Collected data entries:

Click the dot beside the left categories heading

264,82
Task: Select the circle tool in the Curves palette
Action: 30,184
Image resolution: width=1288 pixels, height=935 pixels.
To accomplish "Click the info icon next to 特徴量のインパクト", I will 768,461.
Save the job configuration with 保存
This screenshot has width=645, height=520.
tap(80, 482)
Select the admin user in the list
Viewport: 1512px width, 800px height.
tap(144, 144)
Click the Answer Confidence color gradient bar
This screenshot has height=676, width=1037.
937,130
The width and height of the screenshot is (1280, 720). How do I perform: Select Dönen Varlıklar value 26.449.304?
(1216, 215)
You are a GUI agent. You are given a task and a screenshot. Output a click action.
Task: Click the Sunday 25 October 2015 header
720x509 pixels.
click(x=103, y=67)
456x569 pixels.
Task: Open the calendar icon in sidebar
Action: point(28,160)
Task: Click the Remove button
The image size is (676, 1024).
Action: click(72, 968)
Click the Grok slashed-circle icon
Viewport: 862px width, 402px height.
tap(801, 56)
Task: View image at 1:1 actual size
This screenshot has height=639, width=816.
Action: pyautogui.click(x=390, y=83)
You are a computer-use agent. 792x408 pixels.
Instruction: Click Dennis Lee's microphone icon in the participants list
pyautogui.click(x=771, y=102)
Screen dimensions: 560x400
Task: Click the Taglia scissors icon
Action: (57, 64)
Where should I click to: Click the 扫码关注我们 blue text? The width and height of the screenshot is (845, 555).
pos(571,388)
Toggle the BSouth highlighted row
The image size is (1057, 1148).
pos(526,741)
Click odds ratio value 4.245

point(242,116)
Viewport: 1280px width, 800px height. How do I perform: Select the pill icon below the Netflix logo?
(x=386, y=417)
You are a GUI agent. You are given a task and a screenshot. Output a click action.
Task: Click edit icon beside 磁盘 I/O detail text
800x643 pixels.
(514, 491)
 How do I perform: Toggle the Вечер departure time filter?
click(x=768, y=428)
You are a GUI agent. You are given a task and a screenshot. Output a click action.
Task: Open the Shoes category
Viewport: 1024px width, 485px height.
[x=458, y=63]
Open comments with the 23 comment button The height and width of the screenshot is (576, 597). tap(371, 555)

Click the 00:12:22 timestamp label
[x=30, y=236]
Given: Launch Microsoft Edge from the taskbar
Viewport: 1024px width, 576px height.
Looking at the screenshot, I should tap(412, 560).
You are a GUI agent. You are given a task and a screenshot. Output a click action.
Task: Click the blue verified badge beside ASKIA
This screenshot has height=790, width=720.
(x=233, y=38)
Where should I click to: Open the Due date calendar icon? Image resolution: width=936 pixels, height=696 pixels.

What needs to be done | Look through the records for the string "resolution". Copy every line that has it.

Result of this exercise |
Image resolution: width=1288 pixels, height=935 pixels.
Where should I click to: Open the Due date calendar icon? Image resolution: width=936 pixels, height=696 pixels.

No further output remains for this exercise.